## MATERIALS PROVIDED
===============

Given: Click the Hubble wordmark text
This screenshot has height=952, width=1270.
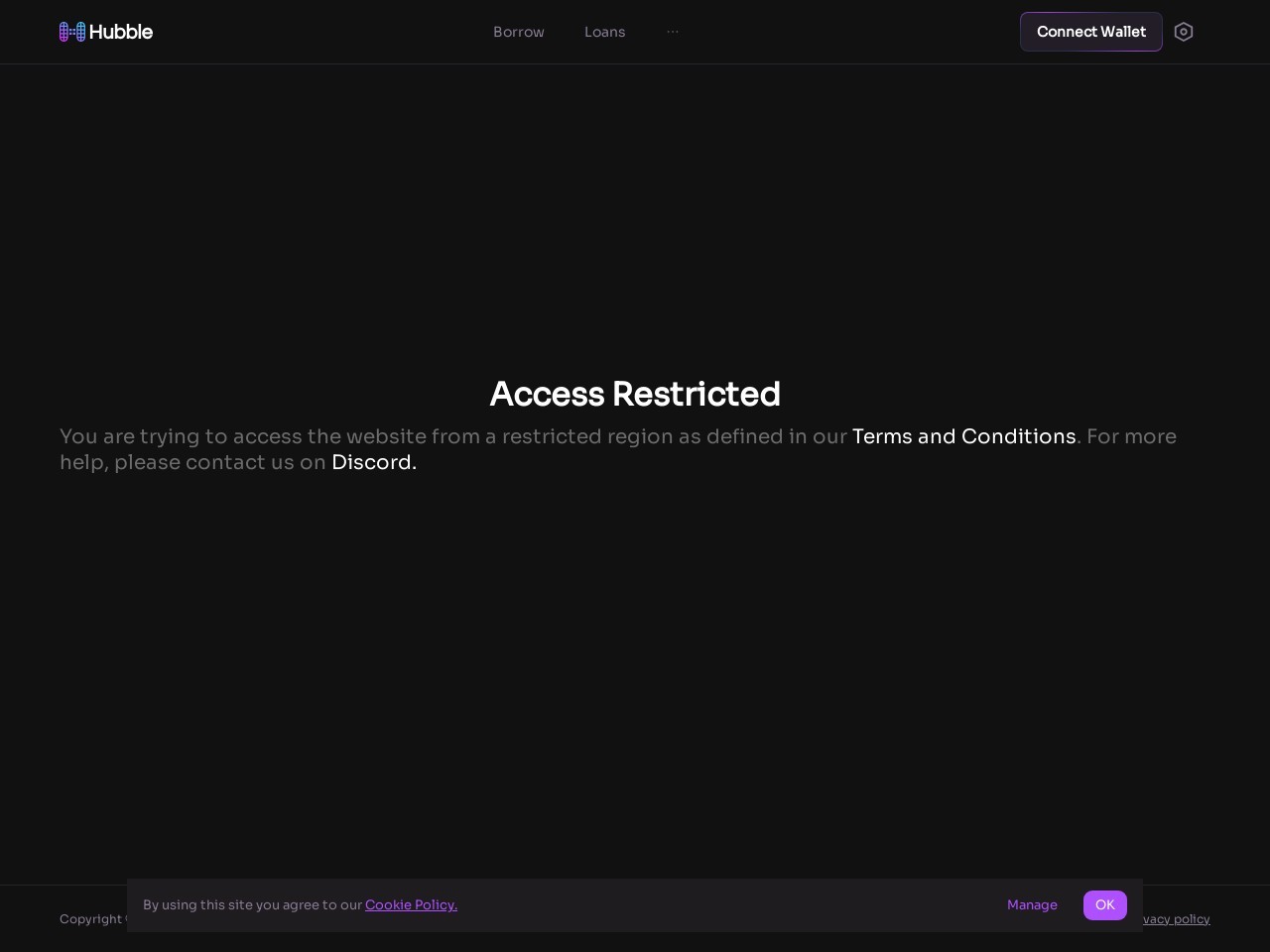Looking at the screenshot, I should [x=121, y=32].
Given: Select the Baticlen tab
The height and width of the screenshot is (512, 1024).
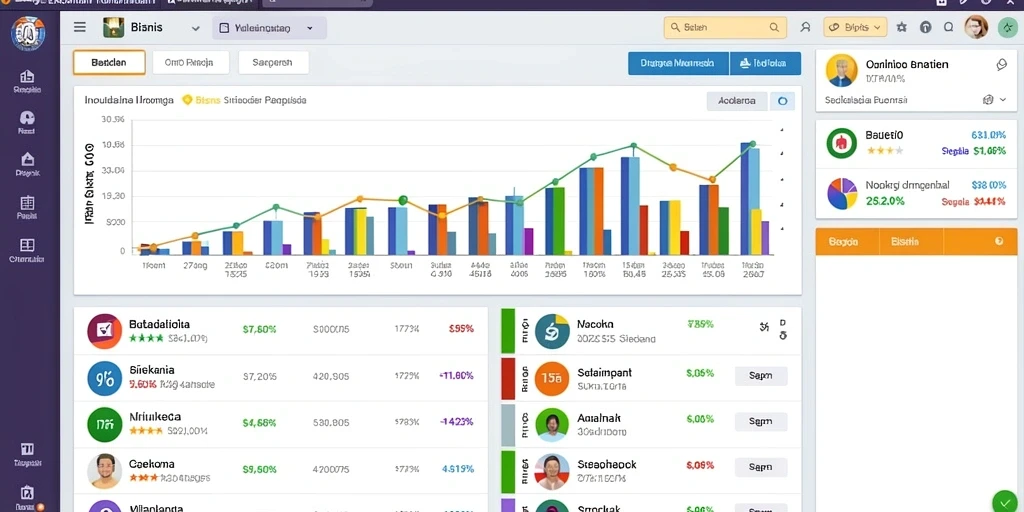Looking at the screenshot, I should pyautogui.click(x=109, y=63).
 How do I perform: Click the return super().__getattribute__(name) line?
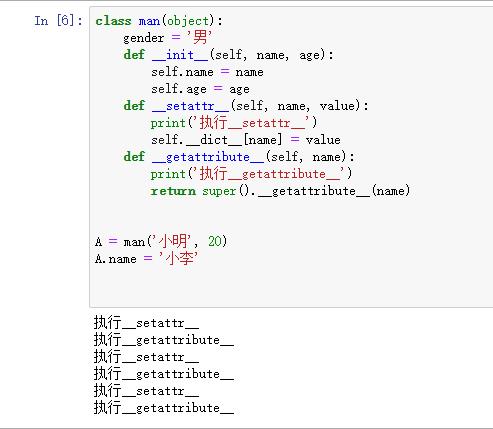coord(280,191)
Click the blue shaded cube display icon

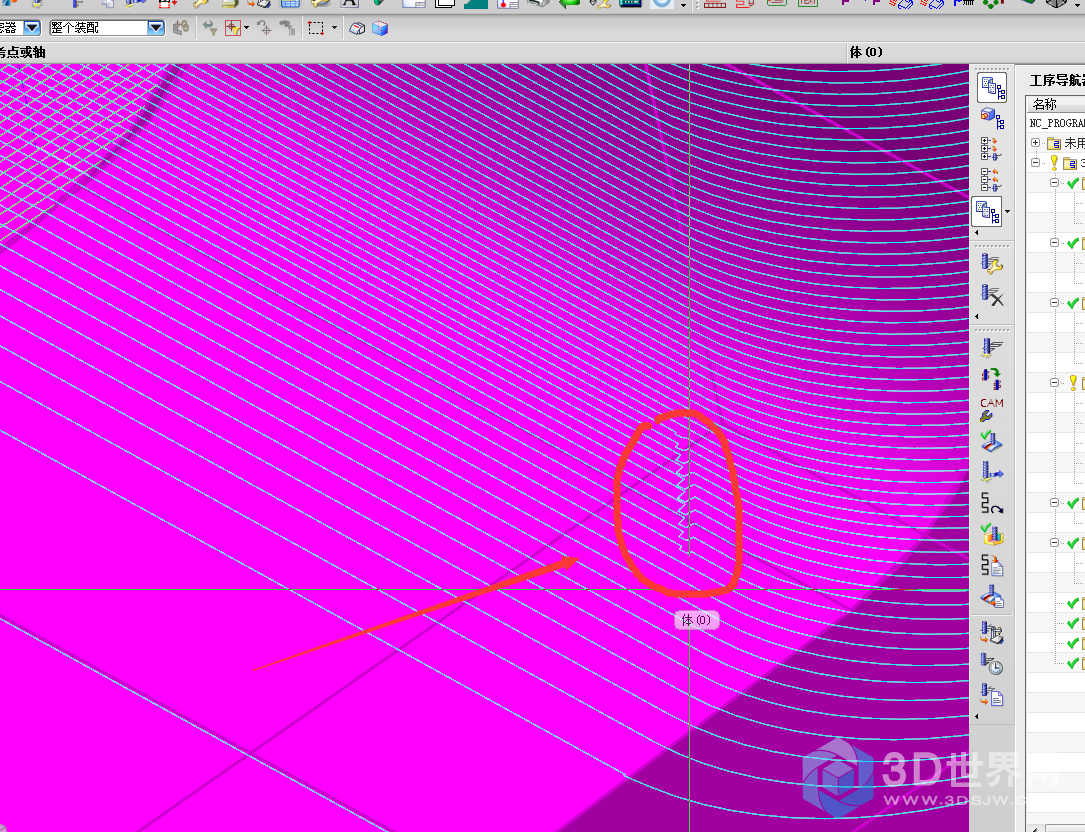[380, 29]

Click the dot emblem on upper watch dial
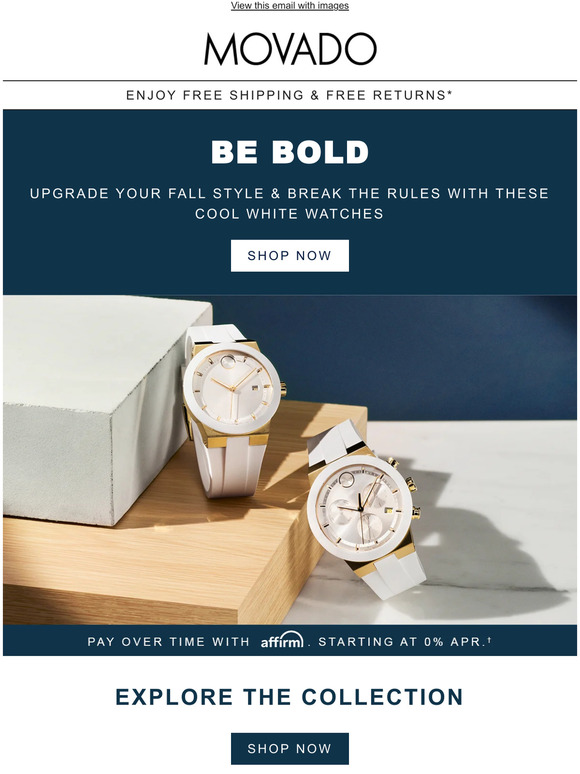point(229,363)
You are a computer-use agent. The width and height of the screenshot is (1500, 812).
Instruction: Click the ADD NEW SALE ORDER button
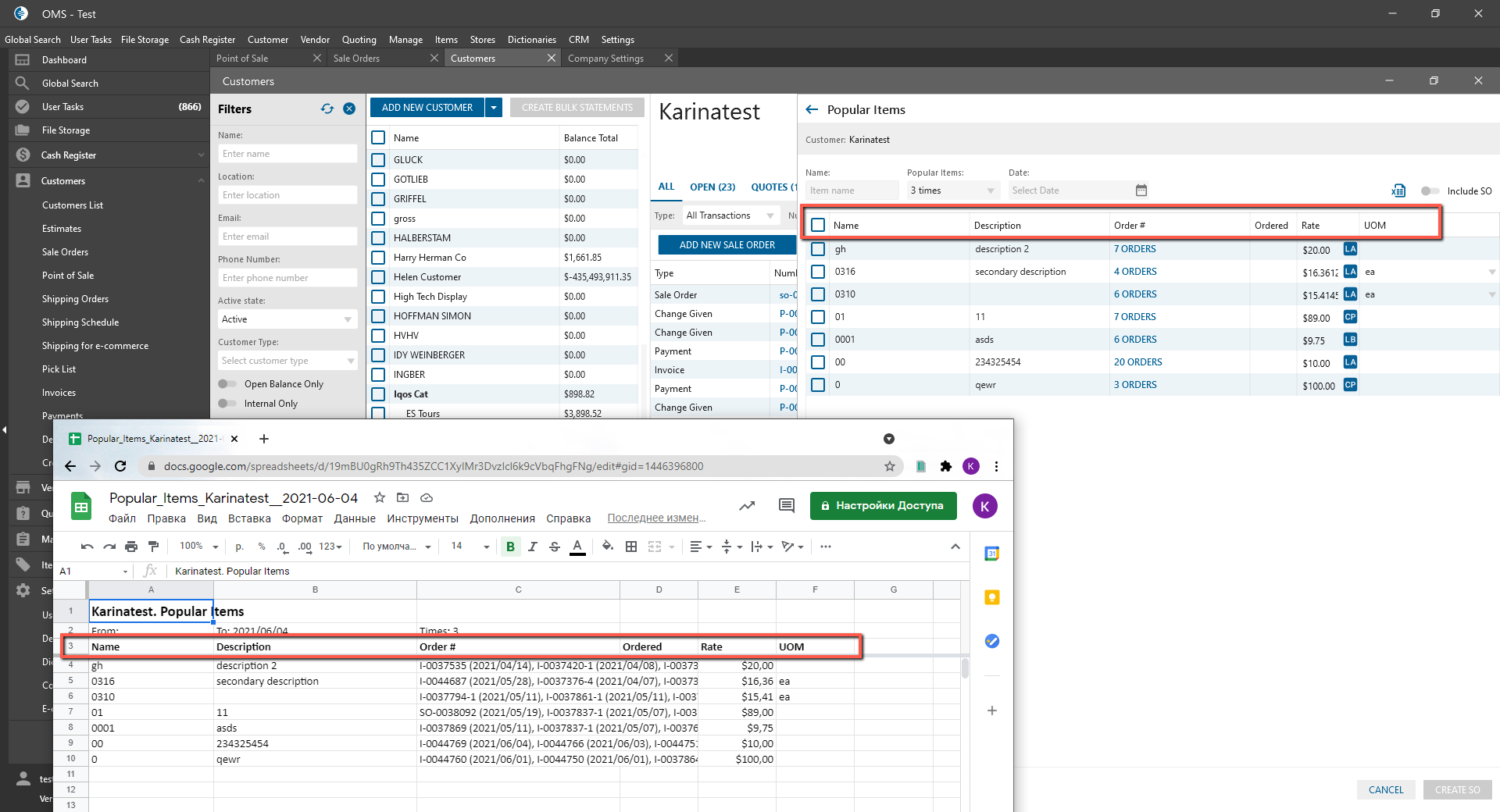pyautogui.click(x=727, y=245)
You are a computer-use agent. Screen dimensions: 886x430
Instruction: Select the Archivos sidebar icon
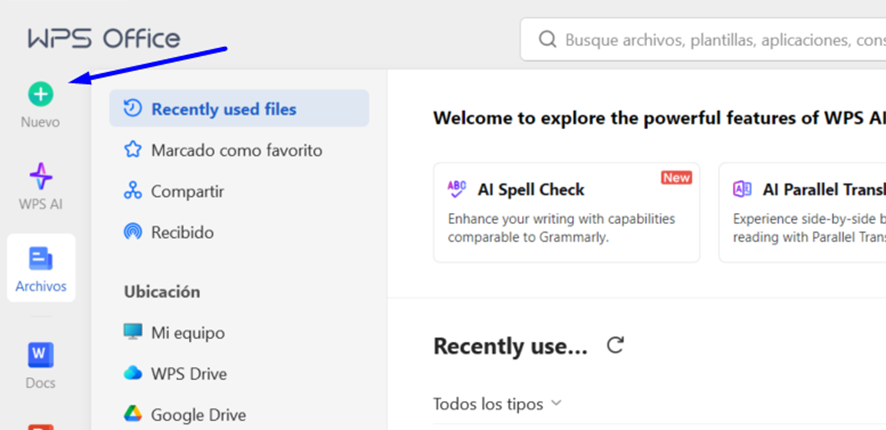[41, 260]
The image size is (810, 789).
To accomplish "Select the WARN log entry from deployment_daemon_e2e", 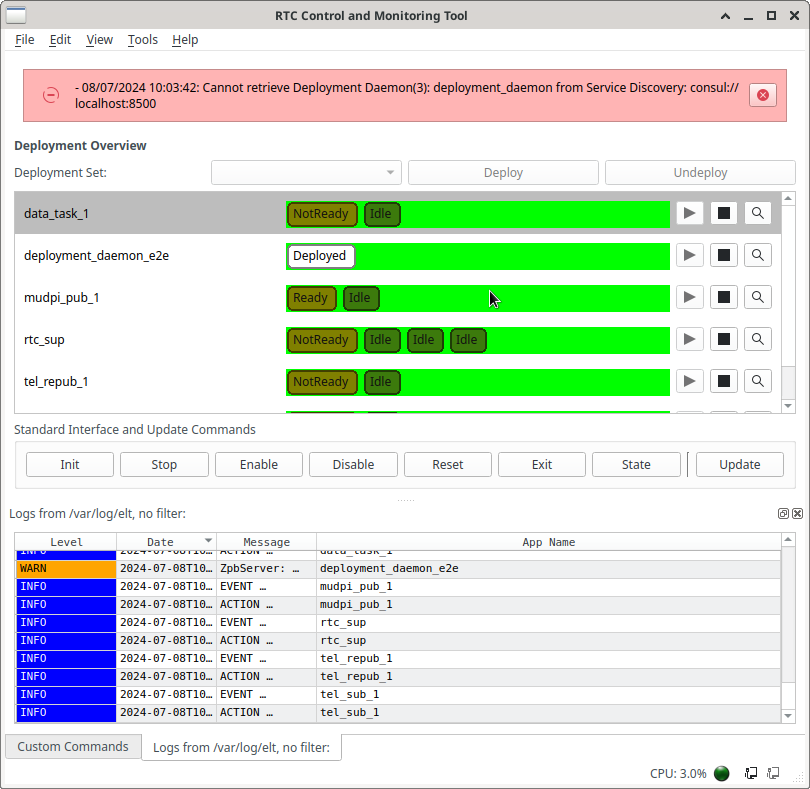I will coord(300,568).
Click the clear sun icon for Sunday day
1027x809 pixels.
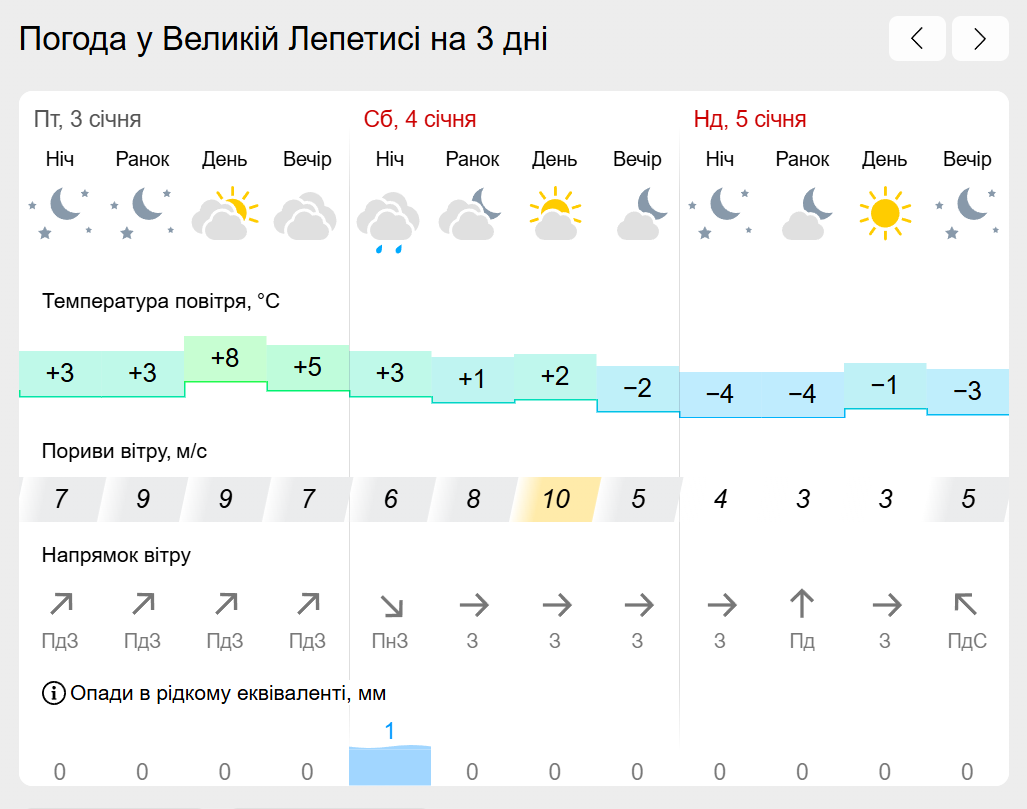(885, 213)
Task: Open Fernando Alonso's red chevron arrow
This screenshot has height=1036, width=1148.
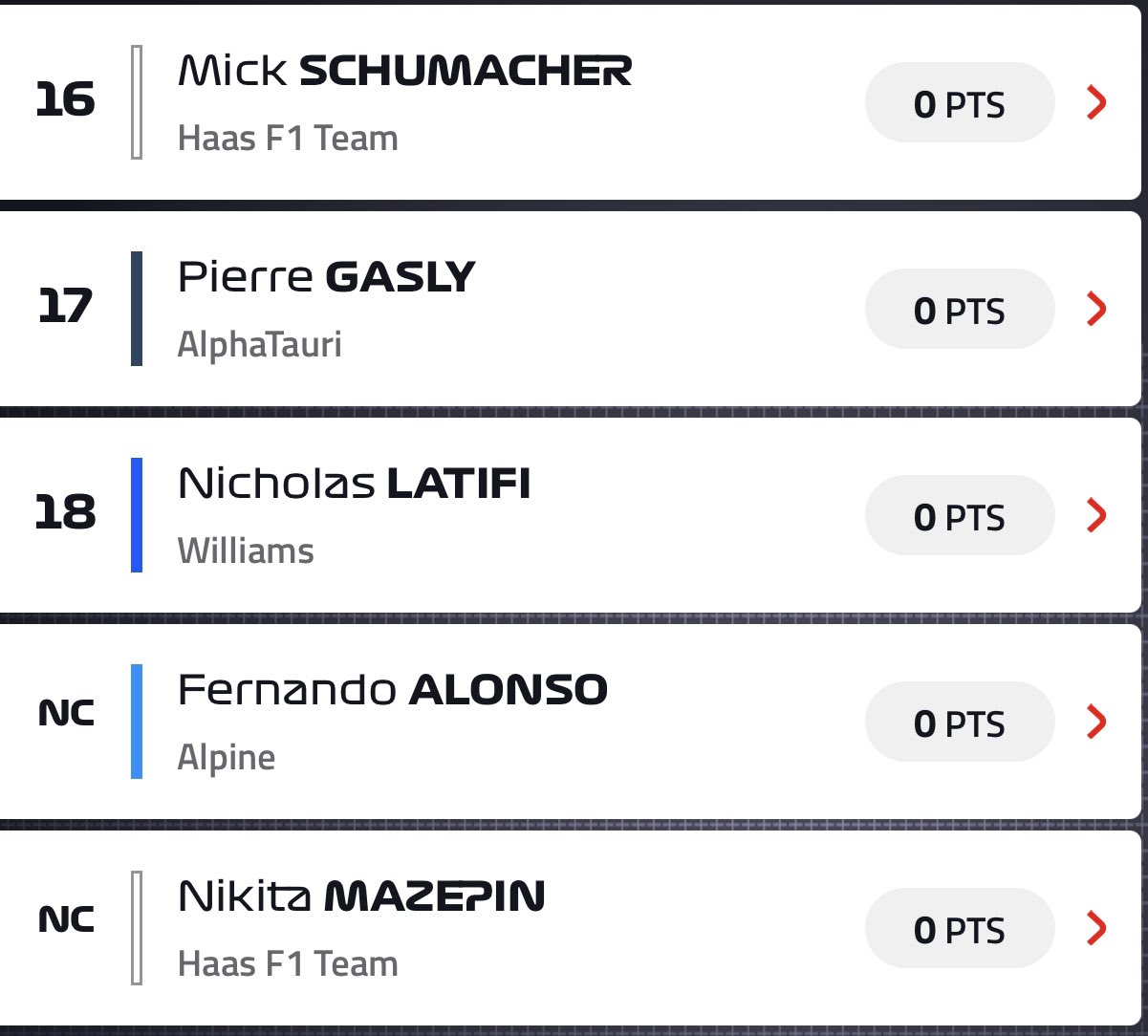Action: [1097, 722]
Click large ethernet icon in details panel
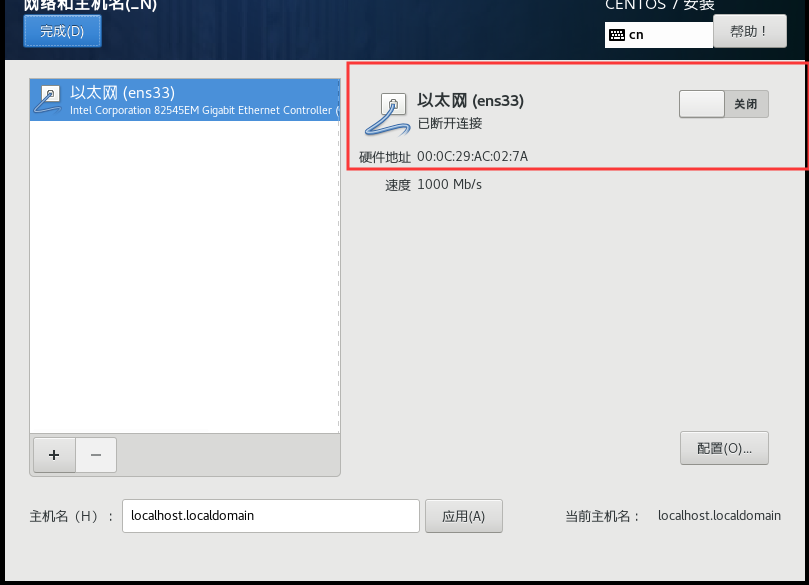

===============

## WHAT THIS TASK INVOLVES
Where a line contains the word "computer", copy that line from the listing above.

## FINISHED EXERCISE
You are a computer-use agent. The width and height of the screenshot is (1500, 812).
You are a computer-use agent. Screen dimensions: 886x430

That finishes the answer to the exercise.